AMCAS reports GPA by year (freshman, sophomore, junior, senior) in addition to cumulative GPA. Admissions committees can see your trajectory at a glance. Many admissions officers have stated publicly that they prefer an upward trajectory with a moderate cumulative GPA over a flat 3.5.
Your personal statement is the appropriate place to address a difficult period that led to low grades, provided the explanation is genuine and the subsequent performance demonstrates recovery. Vague explanations without evidence of improvement are rarely effective. Documented medical issues, family crises, or a major that was a poor fit, paired with a visible academic turnaround, can mitigate the impact of early poor performance.
Options If Your GPA Is Below the Competitive Range
Applicants with a cumulative GPA below 3.5 have several viable paths: DO programs, post-baccalaureate coursework, Caribbean MD programs, and SMP (Special Master's Program) completion.

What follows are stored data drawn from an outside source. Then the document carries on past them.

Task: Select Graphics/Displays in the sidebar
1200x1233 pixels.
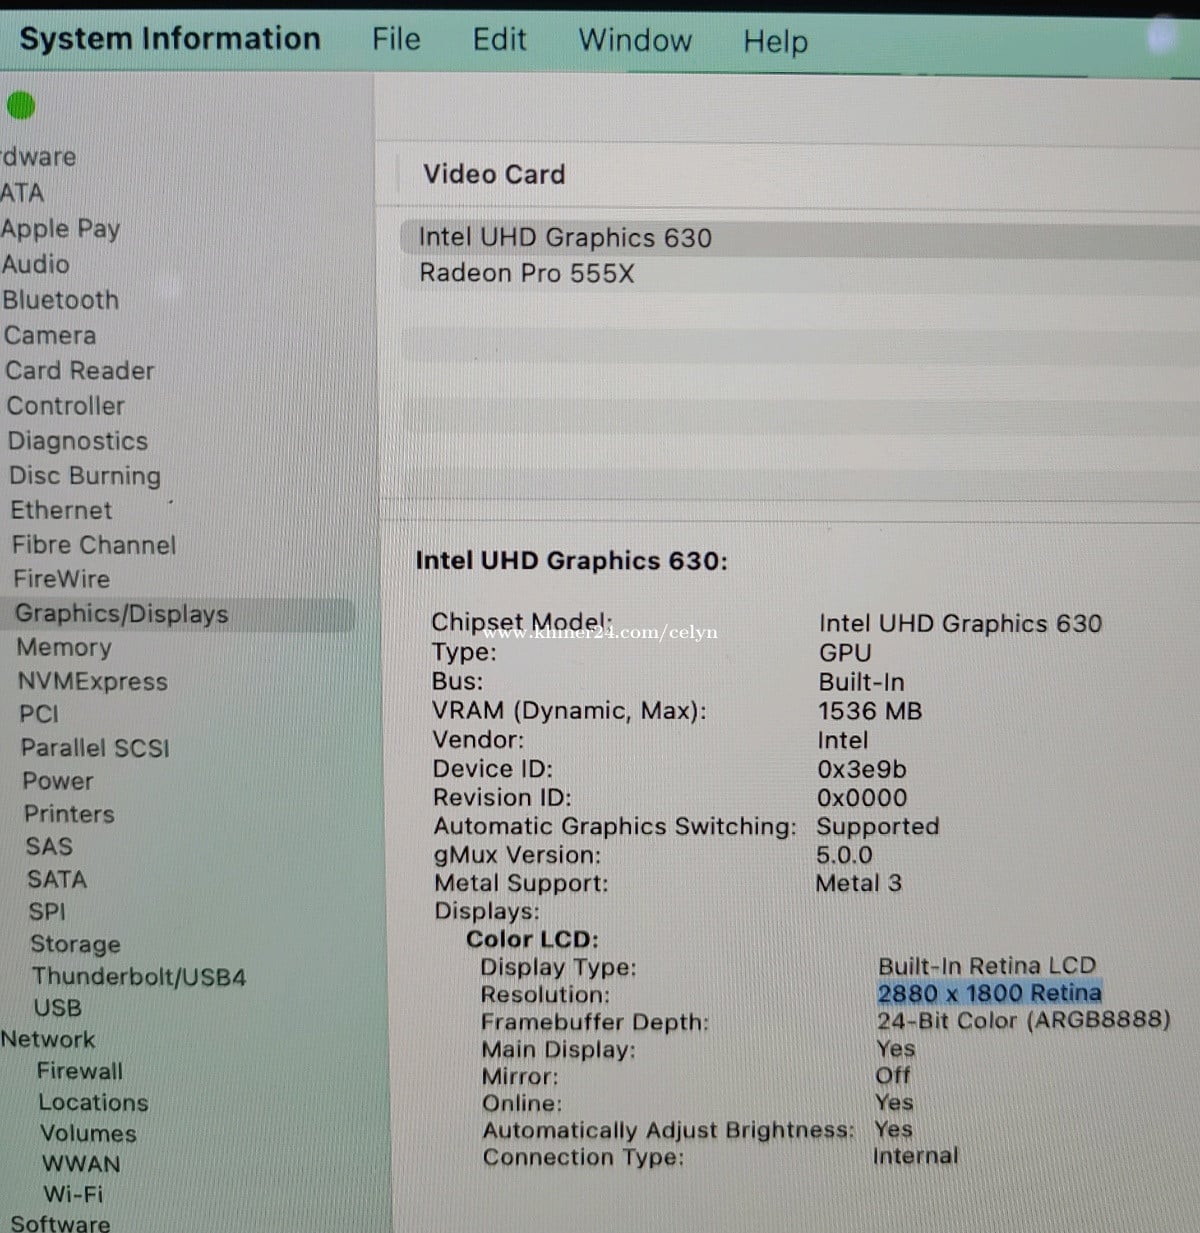Action: click(121, 614)
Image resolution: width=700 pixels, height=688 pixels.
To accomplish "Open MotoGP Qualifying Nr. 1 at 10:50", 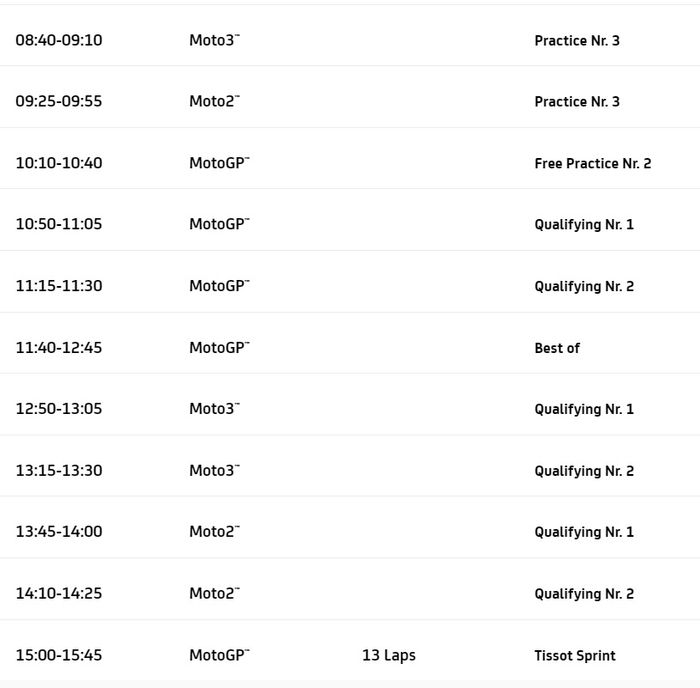I will [584, 225].
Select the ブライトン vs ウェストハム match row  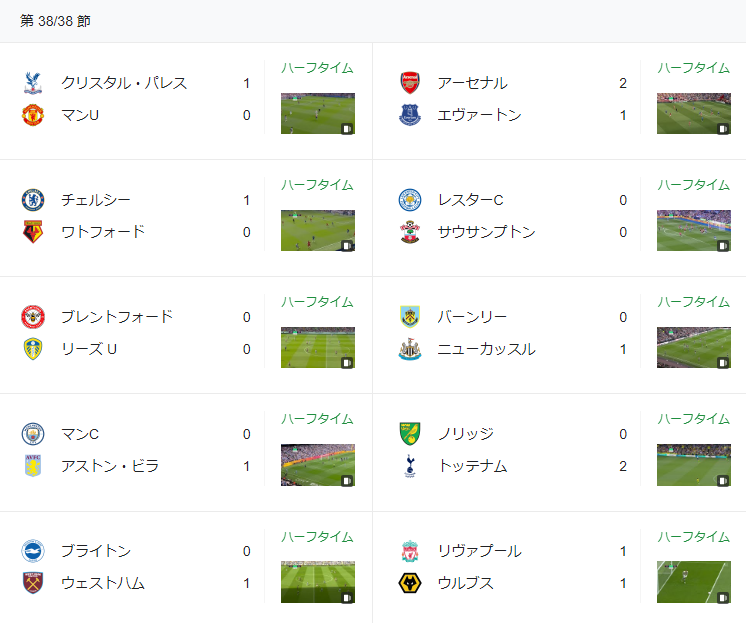(x=140, y=567)
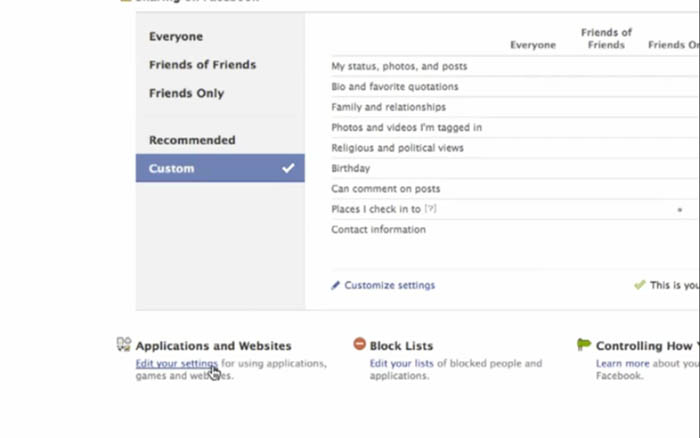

Special Master's Programs (SMPs) are structured one-to-two-year programs offered by medical schools where students take the same first-year medical school courses alongside MD students and are graded on the same scale. A strong SMP GPA (3.5+) is taken as direct evidence that the student can handle medical school coursework and is the strongest GPA supplement available for MD applications.
DO programs through AACOMAS are a legitimate path to physician licensure. DO graduates can apply to many MD residency programs and practice medicine in any specialty. The primary distinction is the additional osteopathic manipulation medicine training required.